Troisièmement, il y avait le boulot à la TSR. Autant c’était génial, passionnant et prometteur les premières années, autant c’est devenu catastrophique sur la fin : tâches ingrates, ambiance pourrie (sauf avec les collègues, je précise), perspectives d’avenir nulles. Je me suis rendu compte que ce que je faisais ne me plaisait plus et que je restais par commodité et par inertie. J’aurais pu attendre la retraite comme ça jusqu’en 2034 (véridique !), quel bel avenir…

Bien sûr, je ne suis pas dupe, je sais bien que la période actuelle est relativement facile : je prépare mon instructorat, je plonge, je bricole un peu l’informatique au centre de plongée, mais je vis pour le moment sur mes réserves financières. Il faudra voir à terme comme je m’en sors de ce côté là. Et puis il y a les 1012 tracasseries à traiter lorsque mon épouse va me rejoindre : que faire de la maison, des chats, des vieux parents… sans parler des permis de travail et visas thaïs. On se prépare encore quelques cheveux blancs, mais comme disait à raison Aznavour : « la misère est moins dure au soleil »…

Sailrock divers

Bon, sur Solarie j’ai passé plus de 6 ans à parler de mon boulot à la téloche, il n’y a pas de raison pour que je ne continue pas maintenant dans ma nouvelle orientation. Pour le moment, je travaille comme Divemaster à Sailrock divers. Cela veut dire que j’assiste les instructeurs, et que je guide les plongeurs lors des sorties. C’est le premier échelon de la hiérarchie quasi militaire dans le monde PADI (= Professional Association of Diving Instructors). Le but à court terme étant évidemment de devenir instructeur, ce qui devrait arriver d’ici un mois, à condition que je passe les examens avec succès.

++++++++

Objectif de l'exercice
Recopiez, s'il vous plaît, le passage de l'extrait allant de « Bon, sur Solarie » à « examens avec succès. » en remplaçant « plongeurs » par « clients ». Le matériel fourni n'a aucun lien avec l'extrait.

++++++++

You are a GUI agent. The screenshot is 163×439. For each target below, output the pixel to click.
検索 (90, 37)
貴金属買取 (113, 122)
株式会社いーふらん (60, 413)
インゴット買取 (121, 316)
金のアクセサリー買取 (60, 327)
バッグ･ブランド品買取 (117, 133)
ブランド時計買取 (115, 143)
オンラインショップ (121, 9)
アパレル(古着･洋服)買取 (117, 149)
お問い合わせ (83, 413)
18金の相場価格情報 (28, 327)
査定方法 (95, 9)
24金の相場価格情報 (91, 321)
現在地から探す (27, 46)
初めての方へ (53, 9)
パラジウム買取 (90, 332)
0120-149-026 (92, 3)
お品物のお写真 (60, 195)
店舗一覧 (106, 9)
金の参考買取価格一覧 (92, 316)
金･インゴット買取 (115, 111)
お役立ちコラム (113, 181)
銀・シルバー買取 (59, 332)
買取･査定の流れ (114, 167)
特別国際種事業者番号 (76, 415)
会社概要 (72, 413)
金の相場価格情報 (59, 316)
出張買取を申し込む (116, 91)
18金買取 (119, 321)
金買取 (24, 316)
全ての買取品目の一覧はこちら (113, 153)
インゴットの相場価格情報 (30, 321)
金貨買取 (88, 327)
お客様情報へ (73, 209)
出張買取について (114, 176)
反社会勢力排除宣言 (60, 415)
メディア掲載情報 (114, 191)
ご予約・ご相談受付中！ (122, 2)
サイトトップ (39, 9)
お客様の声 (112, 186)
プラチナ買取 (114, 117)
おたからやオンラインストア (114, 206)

++++++++

Résultat obtenu
Bon, sur Solarie j’ai passé plus de 6 ans à parler de mon boulot à la téloche, il n’y a pas de raison pour que je ne continue pas maintenant dans ma nouvelle orientation. Pour le moment, je travaille comme Divemaster à Sailrock divers. Cela veut dire que j’assiste les instructeurs, et que je guide les clients lors des sorties. C’est le premier échelon de la hiérarchie quasi militaire dans le monde PADI (= Professional Association of Diving Instructors). Le but à court terme étant évidemment de devenir instructeur, ce qui devrait arriver d’ici un mois, à condition que je passe les examens avec succès.